U.S. District Judge Jed Rakoff shouldn't approve the liquidator of Bernard Madoff's firm to appeal a ruling that cut a $1 billion case against the New York Mets owners by two-thirds, the team owners said.
Trustee Irving Picard assailed Judge Rakoff's ruling earlier this month, saying it “arbitrarily” allowed Fred Wilpon and Saul Katz to keep fictitious profits from the Ponzi scheme. Mr. Picard asked the judge to make a final ruling so he could appeal, or to allow an appeal before trial. The Major League Baseball team's owners urged Judge Rakoff to reject the request in a court filing.
“There is no hardship or injustice that would result from waiting another six months to raise any and all appealable issues at one time,” Messrs. Wilpon and Katz said in the Oct. 21 filing in U.S. District Court in Manhattan.

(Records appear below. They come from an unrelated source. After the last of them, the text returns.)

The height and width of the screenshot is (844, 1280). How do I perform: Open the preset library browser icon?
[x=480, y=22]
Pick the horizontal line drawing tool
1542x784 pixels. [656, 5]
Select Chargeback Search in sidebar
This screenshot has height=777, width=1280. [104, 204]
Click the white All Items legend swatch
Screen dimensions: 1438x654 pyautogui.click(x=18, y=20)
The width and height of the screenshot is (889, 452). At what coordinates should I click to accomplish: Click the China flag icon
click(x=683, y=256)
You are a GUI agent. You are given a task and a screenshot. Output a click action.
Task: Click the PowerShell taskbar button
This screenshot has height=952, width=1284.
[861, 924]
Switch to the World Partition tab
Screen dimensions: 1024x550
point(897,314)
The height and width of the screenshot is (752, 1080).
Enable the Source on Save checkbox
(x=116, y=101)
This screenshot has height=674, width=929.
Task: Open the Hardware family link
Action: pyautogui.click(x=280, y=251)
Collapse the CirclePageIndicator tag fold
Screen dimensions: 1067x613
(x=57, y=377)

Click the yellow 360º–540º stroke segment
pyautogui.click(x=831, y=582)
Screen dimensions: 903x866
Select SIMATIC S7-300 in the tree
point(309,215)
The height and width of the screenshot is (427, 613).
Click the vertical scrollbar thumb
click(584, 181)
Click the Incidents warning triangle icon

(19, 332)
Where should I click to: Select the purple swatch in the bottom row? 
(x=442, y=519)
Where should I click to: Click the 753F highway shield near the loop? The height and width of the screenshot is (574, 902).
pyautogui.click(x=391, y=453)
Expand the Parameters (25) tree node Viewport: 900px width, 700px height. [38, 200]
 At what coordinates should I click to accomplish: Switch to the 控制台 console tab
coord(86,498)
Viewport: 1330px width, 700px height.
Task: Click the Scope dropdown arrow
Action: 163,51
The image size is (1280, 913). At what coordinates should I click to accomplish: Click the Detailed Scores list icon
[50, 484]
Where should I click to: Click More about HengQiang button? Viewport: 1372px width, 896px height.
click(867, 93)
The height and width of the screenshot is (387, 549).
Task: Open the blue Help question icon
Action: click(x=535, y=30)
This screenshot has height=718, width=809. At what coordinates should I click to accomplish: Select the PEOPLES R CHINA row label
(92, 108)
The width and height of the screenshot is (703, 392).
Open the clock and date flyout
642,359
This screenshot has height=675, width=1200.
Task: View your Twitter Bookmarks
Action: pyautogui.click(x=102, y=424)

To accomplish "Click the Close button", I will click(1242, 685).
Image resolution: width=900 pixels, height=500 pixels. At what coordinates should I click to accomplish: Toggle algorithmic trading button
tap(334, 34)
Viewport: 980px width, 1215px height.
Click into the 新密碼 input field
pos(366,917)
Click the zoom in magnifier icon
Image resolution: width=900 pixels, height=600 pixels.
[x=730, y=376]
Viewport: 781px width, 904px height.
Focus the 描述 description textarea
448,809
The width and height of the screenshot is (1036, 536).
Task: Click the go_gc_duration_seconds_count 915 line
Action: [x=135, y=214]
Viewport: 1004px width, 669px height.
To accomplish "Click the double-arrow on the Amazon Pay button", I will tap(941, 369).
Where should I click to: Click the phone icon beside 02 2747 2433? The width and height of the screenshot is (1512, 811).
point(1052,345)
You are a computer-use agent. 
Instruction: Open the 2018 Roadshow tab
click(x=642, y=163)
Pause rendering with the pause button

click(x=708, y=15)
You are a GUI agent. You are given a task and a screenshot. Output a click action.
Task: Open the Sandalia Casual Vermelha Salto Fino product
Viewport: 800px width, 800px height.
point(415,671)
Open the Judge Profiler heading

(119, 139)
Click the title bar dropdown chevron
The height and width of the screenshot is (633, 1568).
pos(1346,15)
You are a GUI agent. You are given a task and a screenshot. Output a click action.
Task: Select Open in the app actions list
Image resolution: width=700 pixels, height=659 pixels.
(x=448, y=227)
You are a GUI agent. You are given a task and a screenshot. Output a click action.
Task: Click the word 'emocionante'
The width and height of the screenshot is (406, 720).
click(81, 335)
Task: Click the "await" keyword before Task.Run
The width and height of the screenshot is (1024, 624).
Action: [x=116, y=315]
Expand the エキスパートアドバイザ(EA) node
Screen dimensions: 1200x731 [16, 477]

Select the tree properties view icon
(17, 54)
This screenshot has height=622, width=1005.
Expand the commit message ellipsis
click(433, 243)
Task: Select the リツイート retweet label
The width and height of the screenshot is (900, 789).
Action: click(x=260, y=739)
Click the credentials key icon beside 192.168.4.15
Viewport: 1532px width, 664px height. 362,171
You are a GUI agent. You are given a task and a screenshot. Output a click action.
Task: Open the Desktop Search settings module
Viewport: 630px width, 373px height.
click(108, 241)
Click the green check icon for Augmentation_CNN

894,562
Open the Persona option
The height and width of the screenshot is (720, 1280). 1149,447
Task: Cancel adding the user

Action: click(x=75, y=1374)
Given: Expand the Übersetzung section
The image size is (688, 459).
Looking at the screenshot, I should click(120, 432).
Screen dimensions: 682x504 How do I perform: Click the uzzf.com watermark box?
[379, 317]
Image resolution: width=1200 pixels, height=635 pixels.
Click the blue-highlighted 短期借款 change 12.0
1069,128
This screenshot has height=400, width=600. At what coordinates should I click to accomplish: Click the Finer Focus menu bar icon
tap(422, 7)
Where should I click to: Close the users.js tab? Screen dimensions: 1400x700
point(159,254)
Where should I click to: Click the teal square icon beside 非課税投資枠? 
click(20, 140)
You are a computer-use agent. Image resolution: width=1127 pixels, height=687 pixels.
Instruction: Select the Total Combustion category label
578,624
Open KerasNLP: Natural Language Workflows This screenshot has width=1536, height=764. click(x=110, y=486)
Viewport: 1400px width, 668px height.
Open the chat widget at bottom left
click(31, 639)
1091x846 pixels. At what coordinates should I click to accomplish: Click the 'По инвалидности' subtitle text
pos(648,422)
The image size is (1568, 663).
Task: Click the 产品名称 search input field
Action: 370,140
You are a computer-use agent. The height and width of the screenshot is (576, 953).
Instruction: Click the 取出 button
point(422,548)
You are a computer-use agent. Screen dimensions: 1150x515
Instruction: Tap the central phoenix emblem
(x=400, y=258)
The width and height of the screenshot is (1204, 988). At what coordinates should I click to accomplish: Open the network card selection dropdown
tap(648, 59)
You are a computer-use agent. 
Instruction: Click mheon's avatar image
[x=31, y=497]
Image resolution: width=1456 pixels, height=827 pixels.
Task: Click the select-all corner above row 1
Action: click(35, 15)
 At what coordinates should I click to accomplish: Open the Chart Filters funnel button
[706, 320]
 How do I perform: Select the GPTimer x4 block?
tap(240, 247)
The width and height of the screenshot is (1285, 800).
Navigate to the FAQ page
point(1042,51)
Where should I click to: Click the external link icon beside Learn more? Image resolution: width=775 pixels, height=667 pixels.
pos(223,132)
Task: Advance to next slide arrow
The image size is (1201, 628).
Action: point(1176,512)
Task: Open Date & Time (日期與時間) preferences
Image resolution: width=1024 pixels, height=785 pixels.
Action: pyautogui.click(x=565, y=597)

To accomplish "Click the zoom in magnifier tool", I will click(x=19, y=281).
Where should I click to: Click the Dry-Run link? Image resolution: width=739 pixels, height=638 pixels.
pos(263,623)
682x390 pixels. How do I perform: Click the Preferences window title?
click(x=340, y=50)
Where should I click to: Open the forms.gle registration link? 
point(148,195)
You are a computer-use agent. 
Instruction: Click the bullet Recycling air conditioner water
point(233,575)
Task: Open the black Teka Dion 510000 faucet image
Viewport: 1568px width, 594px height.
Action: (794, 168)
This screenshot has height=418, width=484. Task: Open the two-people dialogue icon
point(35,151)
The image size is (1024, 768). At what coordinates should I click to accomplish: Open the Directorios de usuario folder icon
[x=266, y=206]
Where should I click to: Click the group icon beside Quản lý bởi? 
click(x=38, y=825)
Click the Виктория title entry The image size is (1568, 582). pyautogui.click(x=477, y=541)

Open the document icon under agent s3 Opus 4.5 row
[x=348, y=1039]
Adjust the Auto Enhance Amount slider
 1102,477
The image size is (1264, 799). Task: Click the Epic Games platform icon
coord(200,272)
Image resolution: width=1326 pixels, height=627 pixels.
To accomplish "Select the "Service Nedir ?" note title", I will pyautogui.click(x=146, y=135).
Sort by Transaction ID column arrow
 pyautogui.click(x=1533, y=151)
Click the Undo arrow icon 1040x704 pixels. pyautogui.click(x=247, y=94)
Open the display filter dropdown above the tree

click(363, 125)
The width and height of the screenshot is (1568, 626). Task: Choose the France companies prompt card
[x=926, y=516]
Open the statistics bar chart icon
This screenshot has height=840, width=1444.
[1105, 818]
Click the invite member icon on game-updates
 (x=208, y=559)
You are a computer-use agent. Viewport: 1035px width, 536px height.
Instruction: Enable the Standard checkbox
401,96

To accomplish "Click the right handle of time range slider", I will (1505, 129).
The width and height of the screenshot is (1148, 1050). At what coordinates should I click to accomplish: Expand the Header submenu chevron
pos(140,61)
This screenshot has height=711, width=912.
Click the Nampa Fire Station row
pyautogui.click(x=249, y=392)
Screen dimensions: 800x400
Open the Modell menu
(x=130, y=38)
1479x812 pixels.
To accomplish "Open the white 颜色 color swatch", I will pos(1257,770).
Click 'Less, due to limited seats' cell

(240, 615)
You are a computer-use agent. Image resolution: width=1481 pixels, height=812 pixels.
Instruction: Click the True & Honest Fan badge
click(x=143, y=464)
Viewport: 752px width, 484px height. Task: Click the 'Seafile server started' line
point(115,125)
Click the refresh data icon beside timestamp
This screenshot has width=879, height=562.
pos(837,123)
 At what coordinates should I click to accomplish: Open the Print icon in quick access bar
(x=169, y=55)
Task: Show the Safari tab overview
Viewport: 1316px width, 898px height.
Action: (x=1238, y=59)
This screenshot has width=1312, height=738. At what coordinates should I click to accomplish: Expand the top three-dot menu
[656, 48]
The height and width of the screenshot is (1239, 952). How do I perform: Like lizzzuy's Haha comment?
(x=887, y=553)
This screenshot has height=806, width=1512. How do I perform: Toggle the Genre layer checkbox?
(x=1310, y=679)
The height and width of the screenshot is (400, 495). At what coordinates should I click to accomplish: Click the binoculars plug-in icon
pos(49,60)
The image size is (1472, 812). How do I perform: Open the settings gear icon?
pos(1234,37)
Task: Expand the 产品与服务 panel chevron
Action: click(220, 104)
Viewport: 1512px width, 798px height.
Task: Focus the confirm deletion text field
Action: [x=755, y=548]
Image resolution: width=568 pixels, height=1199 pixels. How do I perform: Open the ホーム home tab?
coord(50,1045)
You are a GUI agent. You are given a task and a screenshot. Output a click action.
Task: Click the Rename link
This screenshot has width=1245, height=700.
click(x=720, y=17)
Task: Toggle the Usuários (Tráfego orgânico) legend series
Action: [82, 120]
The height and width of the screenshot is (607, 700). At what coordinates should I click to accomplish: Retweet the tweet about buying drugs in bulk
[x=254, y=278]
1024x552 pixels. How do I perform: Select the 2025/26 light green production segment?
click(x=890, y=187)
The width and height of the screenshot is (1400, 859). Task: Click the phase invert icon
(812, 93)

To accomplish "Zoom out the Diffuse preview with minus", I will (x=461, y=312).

A spokeswoman for Mr. Picard didn't immediately respond to an e-mail seeking comment on the filing.
Judge Rakoff last month set a March 19 trial date for Mr. Picard's remaining case against the Mets owners after dismissing nine of 11 counts. He said Mr. Picard could try to take back two years of money withdrawn from the Ponzi scheme, or about $386 million.
Withdrawals that exceeded principal could be recouped if the trustee showed the team owners didn't give “value” back, while for other transfers he would have to prove that the investors were “willfully blind” to the Ponzi scheme, Karen Wagner, a lawyer for the Mets owners, said in the filing.
Judge Rakoff's decision limiting Mr. Picard to two years of withdrawals may cost the trustee about $2.7 billion on all of his clawback suits, Mr. Picard has said. Another $3.5 billion of so-called preference payments is “in question” because of another aspect of Judge Rakoff's ruling, he has said.
Separately, Mr. Picard is fighting with Messrs. Wilpon and Katz over whether he has a right to a jury trial. They say bankruptcy claims don't carry a right to a jury trial.